2011 Ducati Multistrada 1200 S Review: Sport Adventure Motorcycle

Lanzarote, part of the Canary Islands chain, is a small, still-active, volcanic island that peeks through the Atlantic just off the northwestern coast of Africa. The sharp, black rock that once spewed from the earth’s bowels created a ruggedly dramatic backdrop for Ducati to introduce the latest version of its do-it-all motorcycle-the Multistrada-and Lanzarote’s changeable road surfaces and mixture of fast and slow corners, was an excellent testing ground for what proved to be the ultimate Transformer.

Ducati makes beautiful motorcycles, and so it comes as no surprise that its latest machine is good-looking.

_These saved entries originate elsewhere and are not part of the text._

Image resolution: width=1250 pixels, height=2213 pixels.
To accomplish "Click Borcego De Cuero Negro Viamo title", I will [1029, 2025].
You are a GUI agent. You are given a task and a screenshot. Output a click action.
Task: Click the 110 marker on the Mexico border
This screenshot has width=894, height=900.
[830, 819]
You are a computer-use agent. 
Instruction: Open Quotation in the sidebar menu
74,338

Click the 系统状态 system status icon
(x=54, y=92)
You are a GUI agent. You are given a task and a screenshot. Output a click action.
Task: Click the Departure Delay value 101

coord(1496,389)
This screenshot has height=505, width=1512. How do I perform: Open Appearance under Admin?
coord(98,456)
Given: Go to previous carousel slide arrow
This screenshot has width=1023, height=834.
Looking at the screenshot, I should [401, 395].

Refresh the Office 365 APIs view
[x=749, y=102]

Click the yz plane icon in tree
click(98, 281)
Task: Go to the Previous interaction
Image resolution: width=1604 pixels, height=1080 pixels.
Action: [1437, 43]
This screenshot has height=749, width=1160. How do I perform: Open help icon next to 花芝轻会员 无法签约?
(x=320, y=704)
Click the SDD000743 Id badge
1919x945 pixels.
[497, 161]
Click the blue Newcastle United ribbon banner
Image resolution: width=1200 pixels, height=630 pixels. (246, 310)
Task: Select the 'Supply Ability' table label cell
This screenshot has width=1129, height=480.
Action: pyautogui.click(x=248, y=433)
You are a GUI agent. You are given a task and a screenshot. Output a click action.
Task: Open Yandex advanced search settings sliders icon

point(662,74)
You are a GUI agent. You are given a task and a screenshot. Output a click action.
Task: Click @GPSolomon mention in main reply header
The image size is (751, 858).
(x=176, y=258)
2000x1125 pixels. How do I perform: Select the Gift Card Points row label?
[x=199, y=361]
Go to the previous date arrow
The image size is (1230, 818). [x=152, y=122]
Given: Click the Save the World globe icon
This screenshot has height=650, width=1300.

Pierre Terblanche surely had some mixed emotions when he first laid eyes on this latest generation of “his” Multistrada. It must have been a little like bumping into an ex and discovering that she has lost weight and is looking really good.

During his tenure as Director of Design at Ducati, Terblanche certainly penned some gorgeous machines-not least the Hypermotard and the Supermono-however, the 999 Superbike and the air-cooled Multistrada 1100 were both highly controversial. Although they worked well, many Ducatisti felt they suffered a bit in the looks department. Certainly, the once-ugly duckling Multistrada has now most definitely grown up.

Overall, the Multistrada seems sporting and sleek, though once astride the machine it feels more like an aggressive adventure bike. The high, wide bars have handguards, the bike is tall with long-travel suspension, and the serrated footpegs all contribute to the impression that the bike will handle pretty much any kind of road you are likely to encounter.

On the other hand, the 17-inch sport wheels, radial Brembo brakes, and fenders that hug the racebike-sized tires, all shout sport bike-and a very good one at that.

Despite being so versatile, the Multistrada is anything but confused. By equipping the bike with enough electronic wizardry to instantly adjust almost every aspect of the motorcycle-including the engine mapping, the suspension, the ABS, and the traction control-Ducati has built a brilliantly adaptable motorcycle. It is four machines in one, and each “bike” is selectable at the mere touch of a button.

Whatever the impression conveyed by the cockpit, once underway it is immediately obvious that the Multistrada’s forte is a fast, paved road. Equipped with Ducati’s top-of-the-line L-twin 1198cc superbike motor, it is very fast, and has superb handling and braking. Most un-superbike like, it is also very comfortable, and can come with a myriad of options depending on what type of riding you are doing.

The Multistrada pays homage to Ducati’s heritage-rich signature items including the trellis frame and motor with desmodromic valve actuation, yet it is also on the cutting edge of the latest in high-tech.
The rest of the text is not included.